Diet and Exercise Part 1

I’m by no means an expert,  but expert advice seems to fail people in this realm quite frequently. This probably happens, at least in part, because the experts have an economic interest in keeping you fat. I have no such constraints, plus I’m in pretty good shape so my thoughts might be worth a little bit of your time.

First,  anyone can start a diet that will cause weight loss. It’s called the cut-out-everything-that-makes-your-life-worth-living diet. Leave that shit to the people who get paid to pose for pictures; you probably have a real job.

If you want to be hard core try this diet: no sweets,  no meats, no salts, no malts. Any sugar you need has to come from fruit. No sugar in your coffee, no chocolate bars disguised as health snacks, no flavored yogurt.  Basically,  if you’re opening a package before you eat it you can assume there is sugar added.

Meats aren’t actually that bad, but they tend to encourage over-eating and have high proximity to junk food. Moreover,  you can get more than enough protein from other sources that often come with the benefit of extra fiber (my father’s diet maxim is ‘eat less, shit more’ and he’s in pretty good shape too).  Beans,  for example,  are high in protein and you don’t need a side of mashed potatoes to go with them.
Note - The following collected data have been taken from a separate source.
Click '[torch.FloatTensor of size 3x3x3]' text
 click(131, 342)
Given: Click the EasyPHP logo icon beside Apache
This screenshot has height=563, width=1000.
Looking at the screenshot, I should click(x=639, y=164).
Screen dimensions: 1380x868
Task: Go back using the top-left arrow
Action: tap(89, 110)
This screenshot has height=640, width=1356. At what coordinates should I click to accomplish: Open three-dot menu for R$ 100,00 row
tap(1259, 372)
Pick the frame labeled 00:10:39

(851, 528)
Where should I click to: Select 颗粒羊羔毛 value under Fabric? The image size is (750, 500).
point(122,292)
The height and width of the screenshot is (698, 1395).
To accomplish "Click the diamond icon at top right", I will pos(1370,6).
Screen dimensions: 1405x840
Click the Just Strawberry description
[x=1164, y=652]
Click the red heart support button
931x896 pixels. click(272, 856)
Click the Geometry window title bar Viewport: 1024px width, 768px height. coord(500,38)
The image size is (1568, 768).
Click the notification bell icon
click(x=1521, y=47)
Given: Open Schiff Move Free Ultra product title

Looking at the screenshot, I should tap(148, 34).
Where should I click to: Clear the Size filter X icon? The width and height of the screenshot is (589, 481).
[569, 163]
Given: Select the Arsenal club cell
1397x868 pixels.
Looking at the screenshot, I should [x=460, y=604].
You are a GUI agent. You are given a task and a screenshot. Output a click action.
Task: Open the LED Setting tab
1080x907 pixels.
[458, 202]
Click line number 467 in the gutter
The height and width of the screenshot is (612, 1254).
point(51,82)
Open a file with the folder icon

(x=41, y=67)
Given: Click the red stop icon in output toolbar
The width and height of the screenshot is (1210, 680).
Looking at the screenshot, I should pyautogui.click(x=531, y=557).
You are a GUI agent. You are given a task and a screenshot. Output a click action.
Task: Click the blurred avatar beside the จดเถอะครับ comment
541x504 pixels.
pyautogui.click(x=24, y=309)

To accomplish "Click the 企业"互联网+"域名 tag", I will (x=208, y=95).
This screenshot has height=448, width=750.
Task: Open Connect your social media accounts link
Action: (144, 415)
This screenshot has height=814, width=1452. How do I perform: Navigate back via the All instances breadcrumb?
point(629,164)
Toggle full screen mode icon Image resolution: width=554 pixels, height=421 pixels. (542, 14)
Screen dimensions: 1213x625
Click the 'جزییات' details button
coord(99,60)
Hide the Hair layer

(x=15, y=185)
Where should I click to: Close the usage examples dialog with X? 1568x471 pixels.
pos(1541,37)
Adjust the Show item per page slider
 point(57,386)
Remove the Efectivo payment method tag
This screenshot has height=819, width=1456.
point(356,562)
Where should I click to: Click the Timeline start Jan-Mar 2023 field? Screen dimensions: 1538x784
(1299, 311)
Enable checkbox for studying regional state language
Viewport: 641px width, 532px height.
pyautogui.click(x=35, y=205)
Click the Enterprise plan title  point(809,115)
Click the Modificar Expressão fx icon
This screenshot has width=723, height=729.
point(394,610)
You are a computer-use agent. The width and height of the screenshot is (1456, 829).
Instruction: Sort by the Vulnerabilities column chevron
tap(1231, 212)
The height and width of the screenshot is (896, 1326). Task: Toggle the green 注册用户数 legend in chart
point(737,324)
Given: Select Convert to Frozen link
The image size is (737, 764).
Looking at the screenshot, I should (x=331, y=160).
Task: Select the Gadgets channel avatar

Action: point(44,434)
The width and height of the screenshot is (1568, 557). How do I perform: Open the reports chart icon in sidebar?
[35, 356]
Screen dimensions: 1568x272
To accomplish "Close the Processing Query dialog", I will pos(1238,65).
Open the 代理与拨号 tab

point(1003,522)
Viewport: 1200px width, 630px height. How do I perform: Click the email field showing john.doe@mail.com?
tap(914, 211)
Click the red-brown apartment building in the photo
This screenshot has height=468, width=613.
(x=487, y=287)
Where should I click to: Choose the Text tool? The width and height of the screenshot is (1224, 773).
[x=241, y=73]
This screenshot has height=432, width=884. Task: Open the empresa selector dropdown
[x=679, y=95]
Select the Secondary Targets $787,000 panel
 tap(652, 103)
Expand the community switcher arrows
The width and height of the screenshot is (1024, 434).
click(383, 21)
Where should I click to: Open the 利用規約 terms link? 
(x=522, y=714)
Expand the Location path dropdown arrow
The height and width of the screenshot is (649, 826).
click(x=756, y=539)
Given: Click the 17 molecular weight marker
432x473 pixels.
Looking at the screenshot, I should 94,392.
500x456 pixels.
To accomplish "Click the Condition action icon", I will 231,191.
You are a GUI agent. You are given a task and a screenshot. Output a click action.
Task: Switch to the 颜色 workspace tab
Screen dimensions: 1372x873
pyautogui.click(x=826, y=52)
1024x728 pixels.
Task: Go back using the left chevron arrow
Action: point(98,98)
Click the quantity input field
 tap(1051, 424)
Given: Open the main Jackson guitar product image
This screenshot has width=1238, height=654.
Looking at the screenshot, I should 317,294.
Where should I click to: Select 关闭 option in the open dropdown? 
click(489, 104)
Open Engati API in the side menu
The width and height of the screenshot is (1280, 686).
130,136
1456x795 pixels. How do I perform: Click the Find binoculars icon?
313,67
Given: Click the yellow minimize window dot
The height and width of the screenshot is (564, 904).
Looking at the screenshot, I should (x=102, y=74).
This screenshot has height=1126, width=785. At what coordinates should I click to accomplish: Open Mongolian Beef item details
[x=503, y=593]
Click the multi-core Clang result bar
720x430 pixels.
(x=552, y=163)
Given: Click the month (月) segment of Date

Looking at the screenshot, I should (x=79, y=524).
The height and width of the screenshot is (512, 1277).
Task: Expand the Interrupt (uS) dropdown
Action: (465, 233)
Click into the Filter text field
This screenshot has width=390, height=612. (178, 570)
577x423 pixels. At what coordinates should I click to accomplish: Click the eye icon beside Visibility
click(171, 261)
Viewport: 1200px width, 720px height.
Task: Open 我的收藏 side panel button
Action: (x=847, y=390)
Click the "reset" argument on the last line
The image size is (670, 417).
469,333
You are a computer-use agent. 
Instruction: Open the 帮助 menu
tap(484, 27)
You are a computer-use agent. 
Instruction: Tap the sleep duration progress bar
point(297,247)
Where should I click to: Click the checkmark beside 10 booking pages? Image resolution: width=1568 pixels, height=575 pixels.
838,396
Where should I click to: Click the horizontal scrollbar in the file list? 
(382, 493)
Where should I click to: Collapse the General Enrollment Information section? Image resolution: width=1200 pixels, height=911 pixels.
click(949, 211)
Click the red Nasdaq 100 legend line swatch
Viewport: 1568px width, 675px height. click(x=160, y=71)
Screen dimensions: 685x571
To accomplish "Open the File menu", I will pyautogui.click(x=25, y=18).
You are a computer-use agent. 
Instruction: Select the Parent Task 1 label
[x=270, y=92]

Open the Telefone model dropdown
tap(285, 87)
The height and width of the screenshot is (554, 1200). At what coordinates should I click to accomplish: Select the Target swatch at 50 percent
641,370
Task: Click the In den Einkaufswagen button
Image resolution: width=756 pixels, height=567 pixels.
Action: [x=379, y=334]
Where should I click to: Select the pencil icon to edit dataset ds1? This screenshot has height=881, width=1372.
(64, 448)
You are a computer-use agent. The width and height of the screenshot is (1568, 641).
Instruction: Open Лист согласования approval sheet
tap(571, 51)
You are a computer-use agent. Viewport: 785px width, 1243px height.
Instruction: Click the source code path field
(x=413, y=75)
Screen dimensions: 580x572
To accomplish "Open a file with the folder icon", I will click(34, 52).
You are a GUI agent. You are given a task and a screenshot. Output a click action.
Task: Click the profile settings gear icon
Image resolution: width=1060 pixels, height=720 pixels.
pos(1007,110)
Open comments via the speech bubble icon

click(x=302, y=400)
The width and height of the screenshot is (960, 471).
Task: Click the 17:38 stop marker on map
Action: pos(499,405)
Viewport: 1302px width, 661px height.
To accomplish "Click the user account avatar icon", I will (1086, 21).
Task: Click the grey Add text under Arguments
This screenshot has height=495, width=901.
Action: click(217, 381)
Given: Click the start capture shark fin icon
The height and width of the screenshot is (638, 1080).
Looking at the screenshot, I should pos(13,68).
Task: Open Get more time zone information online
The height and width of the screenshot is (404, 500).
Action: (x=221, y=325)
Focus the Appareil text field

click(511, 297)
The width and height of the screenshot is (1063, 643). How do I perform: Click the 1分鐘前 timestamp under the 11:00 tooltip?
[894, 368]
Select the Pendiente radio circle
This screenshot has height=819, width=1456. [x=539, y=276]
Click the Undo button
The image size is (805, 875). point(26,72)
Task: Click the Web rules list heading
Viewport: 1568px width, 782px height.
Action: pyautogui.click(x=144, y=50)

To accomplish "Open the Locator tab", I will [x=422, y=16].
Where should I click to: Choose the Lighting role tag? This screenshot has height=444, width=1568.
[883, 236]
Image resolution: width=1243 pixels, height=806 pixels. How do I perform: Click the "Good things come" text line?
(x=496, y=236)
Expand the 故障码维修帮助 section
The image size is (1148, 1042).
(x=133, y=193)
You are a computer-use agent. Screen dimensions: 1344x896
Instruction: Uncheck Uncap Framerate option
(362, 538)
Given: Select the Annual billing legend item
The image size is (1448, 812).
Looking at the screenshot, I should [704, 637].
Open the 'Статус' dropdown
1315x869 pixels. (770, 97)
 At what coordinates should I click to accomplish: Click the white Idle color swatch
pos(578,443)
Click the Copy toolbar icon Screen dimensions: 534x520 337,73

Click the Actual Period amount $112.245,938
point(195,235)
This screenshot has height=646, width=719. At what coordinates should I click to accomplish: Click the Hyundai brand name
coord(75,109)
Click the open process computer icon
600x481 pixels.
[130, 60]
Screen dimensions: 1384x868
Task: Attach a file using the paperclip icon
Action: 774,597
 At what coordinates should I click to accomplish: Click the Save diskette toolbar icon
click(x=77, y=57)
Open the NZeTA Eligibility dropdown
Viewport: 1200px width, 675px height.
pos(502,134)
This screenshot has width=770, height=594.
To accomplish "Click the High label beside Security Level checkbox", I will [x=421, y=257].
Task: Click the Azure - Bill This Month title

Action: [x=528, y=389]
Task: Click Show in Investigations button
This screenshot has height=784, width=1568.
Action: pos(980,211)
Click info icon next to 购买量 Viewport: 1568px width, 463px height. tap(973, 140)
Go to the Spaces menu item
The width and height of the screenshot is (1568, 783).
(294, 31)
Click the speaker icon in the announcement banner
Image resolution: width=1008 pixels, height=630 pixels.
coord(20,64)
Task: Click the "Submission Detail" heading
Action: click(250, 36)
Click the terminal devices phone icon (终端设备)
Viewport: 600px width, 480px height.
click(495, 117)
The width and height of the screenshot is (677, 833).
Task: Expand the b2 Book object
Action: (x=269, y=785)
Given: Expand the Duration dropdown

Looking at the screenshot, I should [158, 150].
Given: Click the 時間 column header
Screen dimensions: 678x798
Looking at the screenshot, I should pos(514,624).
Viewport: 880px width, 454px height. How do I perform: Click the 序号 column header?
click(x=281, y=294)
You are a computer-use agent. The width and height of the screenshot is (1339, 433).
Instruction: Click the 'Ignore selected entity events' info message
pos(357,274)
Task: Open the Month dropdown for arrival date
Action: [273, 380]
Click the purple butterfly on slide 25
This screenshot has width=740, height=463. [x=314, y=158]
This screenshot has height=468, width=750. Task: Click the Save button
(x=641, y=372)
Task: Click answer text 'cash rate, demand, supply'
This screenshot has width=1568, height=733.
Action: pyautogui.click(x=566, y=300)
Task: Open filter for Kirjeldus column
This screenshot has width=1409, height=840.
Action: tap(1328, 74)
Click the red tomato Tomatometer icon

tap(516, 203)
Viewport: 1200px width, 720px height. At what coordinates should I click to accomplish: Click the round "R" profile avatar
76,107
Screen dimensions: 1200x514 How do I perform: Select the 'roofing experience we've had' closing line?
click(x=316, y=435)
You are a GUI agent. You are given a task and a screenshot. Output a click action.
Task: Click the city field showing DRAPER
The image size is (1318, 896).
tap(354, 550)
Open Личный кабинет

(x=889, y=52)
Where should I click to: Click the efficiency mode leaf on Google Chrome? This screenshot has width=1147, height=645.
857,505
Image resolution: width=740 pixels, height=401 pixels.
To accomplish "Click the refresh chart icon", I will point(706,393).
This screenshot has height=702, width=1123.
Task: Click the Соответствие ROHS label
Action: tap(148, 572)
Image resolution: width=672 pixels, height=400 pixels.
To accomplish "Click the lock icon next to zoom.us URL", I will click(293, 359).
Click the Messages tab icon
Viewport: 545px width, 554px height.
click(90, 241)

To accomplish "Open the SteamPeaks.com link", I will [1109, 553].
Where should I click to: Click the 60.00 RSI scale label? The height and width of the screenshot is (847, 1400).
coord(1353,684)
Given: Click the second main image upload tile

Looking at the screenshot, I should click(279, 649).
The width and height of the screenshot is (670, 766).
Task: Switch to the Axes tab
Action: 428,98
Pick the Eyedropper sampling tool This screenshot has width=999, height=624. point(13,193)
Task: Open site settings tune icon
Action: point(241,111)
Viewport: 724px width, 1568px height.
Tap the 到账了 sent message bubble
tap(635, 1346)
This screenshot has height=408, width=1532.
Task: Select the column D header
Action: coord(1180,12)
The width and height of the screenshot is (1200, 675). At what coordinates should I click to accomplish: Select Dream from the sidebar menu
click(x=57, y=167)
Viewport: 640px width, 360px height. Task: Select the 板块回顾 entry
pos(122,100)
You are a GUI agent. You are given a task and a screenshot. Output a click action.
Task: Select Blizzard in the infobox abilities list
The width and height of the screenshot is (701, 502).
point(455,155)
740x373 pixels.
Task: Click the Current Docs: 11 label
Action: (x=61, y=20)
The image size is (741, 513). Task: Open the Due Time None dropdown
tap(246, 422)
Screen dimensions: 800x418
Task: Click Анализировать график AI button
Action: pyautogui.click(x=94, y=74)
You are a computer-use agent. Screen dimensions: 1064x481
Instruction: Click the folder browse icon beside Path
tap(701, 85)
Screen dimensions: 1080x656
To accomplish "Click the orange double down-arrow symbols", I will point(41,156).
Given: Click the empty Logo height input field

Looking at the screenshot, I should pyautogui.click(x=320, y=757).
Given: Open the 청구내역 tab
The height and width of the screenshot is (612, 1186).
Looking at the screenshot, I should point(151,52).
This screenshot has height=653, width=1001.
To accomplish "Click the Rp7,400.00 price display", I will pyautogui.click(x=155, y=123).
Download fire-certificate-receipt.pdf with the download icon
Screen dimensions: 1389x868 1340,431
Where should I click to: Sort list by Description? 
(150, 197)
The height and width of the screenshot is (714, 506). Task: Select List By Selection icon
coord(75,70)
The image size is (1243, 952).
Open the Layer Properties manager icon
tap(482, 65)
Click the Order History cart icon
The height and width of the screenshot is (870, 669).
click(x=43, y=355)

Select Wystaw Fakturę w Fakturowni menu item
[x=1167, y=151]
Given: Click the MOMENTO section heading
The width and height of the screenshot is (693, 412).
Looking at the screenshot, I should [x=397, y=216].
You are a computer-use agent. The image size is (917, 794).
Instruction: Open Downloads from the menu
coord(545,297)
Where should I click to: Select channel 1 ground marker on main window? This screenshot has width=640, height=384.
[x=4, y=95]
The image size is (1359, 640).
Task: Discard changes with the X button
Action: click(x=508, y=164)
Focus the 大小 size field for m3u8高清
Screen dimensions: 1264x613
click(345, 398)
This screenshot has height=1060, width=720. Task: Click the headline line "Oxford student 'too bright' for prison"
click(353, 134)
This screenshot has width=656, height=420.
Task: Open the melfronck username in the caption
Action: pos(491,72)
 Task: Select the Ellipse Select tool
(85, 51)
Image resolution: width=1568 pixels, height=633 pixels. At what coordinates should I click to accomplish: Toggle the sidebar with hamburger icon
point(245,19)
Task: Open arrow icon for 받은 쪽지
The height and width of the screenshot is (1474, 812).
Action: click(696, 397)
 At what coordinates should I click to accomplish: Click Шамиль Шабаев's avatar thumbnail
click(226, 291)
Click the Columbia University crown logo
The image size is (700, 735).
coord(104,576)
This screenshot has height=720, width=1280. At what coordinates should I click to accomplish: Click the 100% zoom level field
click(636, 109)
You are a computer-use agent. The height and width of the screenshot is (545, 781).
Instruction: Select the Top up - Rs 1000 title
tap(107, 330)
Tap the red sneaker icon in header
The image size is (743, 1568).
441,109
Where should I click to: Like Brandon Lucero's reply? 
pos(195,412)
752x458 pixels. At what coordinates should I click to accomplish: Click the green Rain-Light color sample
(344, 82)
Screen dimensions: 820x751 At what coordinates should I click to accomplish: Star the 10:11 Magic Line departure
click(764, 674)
Same with salts. The salt itself isn’t that bad, but the chips, French fries, pizza, and whatever   is going to make you want more junk food.  Many people like sweet and savory together,  and the salt is going to make you thirsty.  Say hello to an irresistible soda craving (see no sweets,  above).

No malts. ‘Malts’ is shorthand for alcohol. Wine   is already out under the no sweets rule. Beer and other liquor are out to.  Some might argue that one shot of liquor once a week isn’t that bad.  On this point I agree, but let’s be real: the odds that you can limit yourself to one drink per week are too low to be relevant. Alcohol is out.

That’s if you want to be hardcore.  I’ve tried it but didn’t last very long. Probably six weeks at most, and probably cheated on the no malts part, and added a ‘free food’ exception. Still lost a few pounds.

Almost ten years later I eat comparably worse.  Today was particularly poor. Aside from breakfast of Spoon Sized Shredded Wheat n Bran my diet was greasy and beer-y throughout the day. I’ll spare you the specifics and invite you to speculate based on my prose. I made an excuse; some bullshit about how other people are taking the day off so it’s cool to have beer at lunch.  This beer was accompanied by a sandwich made of hamburger, onion rings,  and melted cheese (and fries,  obviously). Dinner was essentially the same:  beer,  perogies, and sausage. If i had exercised today my appetite would have handled these meals.

What about the week? Last night’s dinner was good diet for the most part.  Pork chop, salad, and yams.  Lunch was leftovers and fruit.  Spoon Sized Shredded Wheat ‘n’ Bran for breakfast.  With a workout in the middle of the day those meals are exactly what my body needs.

Funny thing is,  my diet didn’t vary  that much on these two days. The biggest food differences were the amount of grease and the beer. Exercise was also a factor but this is Part 1 Diet,  not Part 2 Exercise.

Ok. That’s enough bullshit introspection. Tomorrow has to be better. Skip the pancakes in the morning. Jogging. Sandwich and fruit and raw veggies for lunch. Beef barley soup for dinner.